Alba Adriatica. Dal Pdl e dai partiti del centrosinistra che non appoggiano la maggioranza, arriva un coro unanime: l’assessore alla sicurezza, condannato in primo grado per la vicenda del protocollo violato, deve dimettersi dall’incarico.
Se da un lato l’assessore Di Felice si dice sereno e tranquillo per gli sviluppi della vicenda,è altrettanto vero che i risvolti politici non mancano. Oggi, infatti, il Pdl da un lato, e i partiti del centrosinistra (Idv, Socialisti, Rifondazione e Verdi) dall’altro, hanno diffuso altrettanti documenti, nei quali viene sintetizzato lo stesso concetto: l’amministratore condannato deve lasciare l’incarico. “ Chi viola le leggi per favorire qualcuno a scapito di altri, “ si legge nella nota dei partiti del centrosinistra, “ non può essere garante di nessuno. Comprendiamo che siamo solo alla sentenza di primo grado, ma è altrettanto vero che non è opportuno, da un punto di vista politico, che un condannato per vicende legate al suo amministrare pubblico, mantenga ancora la sua carica. Le istituzioni dovrebbero eliminare, per prime, qualsiasi dubbio sulla condotta etica di chi le rappresenta. L’assessore Di Felice deve rimettere il mandato: si difenda, nelle sedi opportune, ma lasci la carica. Qualora non lo faccia, deve essere il sindaco a ritirargli la delega”. Per le quattro forze politiche, non fare nulla significherebbe lanciare un messaggio molto negativo alla città. Valutazione questa poi che si innesta in un ragionamento più complesso, che investe anche possibili alleanze future.

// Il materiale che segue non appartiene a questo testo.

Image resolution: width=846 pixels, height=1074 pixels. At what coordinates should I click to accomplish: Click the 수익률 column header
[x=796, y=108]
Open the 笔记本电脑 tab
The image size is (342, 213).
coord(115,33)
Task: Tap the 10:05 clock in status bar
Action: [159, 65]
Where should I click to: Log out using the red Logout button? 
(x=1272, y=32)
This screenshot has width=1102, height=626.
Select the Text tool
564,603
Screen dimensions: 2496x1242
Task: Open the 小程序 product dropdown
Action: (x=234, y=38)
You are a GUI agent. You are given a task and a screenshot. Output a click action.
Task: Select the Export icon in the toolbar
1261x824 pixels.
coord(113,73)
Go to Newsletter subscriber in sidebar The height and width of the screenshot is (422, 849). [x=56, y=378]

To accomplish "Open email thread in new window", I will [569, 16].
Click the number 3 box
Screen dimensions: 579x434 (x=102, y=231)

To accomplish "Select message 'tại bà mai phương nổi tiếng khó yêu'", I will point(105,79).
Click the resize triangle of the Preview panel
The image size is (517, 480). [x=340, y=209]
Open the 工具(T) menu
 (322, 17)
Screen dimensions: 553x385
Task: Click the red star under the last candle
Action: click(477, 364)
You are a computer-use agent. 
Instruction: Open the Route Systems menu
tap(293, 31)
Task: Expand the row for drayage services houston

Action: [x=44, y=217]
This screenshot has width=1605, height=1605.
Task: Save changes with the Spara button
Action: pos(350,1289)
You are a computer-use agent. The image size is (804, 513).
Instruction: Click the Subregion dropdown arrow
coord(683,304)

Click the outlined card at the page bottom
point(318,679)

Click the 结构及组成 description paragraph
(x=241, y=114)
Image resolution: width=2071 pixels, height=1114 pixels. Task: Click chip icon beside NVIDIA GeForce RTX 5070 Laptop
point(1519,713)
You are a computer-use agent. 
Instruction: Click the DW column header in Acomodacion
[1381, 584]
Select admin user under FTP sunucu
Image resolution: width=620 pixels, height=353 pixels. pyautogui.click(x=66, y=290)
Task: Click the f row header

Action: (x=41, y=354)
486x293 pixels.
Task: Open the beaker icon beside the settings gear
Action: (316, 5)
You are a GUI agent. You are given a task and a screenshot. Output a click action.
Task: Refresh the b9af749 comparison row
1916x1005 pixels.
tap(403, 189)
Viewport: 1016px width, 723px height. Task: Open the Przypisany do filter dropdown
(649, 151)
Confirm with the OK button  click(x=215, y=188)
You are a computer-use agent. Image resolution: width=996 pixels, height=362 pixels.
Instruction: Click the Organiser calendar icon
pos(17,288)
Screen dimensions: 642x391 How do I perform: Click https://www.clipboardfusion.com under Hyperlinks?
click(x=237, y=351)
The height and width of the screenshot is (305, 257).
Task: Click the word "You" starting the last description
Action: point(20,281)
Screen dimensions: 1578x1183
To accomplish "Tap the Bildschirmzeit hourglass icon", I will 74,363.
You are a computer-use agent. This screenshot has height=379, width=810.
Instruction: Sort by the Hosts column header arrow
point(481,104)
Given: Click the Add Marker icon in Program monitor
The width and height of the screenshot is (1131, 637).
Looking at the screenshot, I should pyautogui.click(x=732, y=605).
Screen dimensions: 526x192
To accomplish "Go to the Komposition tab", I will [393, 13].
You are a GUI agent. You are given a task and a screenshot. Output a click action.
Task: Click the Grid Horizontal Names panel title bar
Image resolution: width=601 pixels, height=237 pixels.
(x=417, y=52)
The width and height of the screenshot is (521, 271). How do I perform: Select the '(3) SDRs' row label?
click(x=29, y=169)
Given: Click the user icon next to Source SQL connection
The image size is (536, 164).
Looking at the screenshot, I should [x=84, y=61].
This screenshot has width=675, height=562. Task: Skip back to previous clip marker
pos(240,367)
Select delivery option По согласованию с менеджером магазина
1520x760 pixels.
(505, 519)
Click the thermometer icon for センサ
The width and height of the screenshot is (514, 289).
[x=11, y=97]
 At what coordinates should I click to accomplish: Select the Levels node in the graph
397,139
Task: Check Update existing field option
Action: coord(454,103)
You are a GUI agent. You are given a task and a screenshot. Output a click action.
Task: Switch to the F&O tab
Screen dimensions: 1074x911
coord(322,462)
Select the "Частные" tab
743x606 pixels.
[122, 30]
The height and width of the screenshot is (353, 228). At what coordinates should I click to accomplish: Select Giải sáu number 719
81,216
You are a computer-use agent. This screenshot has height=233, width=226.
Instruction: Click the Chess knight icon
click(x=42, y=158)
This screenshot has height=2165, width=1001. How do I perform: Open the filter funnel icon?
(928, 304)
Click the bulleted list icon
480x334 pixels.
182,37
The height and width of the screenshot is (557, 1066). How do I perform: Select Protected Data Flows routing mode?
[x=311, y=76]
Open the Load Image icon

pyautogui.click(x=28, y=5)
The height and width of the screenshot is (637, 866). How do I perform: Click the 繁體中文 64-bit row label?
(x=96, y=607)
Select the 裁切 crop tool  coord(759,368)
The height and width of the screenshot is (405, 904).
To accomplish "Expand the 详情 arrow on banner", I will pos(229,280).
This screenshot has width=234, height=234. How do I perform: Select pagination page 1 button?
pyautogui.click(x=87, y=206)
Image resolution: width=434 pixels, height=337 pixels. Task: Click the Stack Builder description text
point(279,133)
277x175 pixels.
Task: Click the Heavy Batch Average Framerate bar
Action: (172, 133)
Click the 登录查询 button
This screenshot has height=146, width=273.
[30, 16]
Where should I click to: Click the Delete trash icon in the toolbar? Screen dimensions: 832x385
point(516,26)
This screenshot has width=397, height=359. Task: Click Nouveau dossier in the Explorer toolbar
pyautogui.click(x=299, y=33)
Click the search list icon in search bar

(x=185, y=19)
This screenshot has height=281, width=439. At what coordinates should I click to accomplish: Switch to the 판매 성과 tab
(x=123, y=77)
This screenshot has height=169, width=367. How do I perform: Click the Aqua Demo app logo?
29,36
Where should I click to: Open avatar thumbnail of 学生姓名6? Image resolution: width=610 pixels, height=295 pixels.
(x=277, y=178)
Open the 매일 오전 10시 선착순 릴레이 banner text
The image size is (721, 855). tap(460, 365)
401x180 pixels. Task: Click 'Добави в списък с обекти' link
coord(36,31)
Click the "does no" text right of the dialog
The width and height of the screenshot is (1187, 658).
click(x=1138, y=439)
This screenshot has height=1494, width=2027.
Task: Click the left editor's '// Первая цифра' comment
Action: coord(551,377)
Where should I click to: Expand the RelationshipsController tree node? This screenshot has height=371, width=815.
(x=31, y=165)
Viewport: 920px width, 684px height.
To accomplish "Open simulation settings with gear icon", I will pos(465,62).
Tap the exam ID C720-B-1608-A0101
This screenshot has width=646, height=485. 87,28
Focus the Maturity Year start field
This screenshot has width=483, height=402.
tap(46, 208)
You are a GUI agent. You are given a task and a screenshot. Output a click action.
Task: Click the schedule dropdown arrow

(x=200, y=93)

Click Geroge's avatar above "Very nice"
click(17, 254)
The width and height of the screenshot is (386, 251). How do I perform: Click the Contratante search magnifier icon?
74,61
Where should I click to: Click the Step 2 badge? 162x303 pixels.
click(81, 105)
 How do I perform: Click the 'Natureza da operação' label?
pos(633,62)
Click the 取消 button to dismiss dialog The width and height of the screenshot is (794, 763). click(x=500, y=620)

La posizione del Pdl. Alle stesse conclusioni arriva anche Renato Rasicci, coordinatore cittadino del Pdl, che si auspica le dimissioni di Cesare di Felice, non solo come assessore, ma anche da consigliere comunale. “La condanna dell’assessore Di Felice” spiega Rasicci, “ è un evento “grave” e pericoloso, perché maturata da fatti inerenti nell’esercizio delle sue funzioni istituzionali. Aver tenuto nascosta la vicenda giudiziaria, poi non fa che aumentare l’indecenza dello spettacolo al quale i cittadini di Alba Adriatica sono costretti ad assistere, ma l’aspetto che più indigna è dover registrare l’ennesimo scivolone etico del sindaco Franchino Giovannelli, che difende strenuamente il suo assessore. Le dimissioni di Di Felice, da assessore e da consigliere comunale, sono un atto dovuto. E’ necessario precisare” si chiude la nota, “ che non abbiamo nulla di personale contro l’assessore. Dimettendosi, però, potrà con maggiore forza dimostrare la sua estraneità ai fatti”.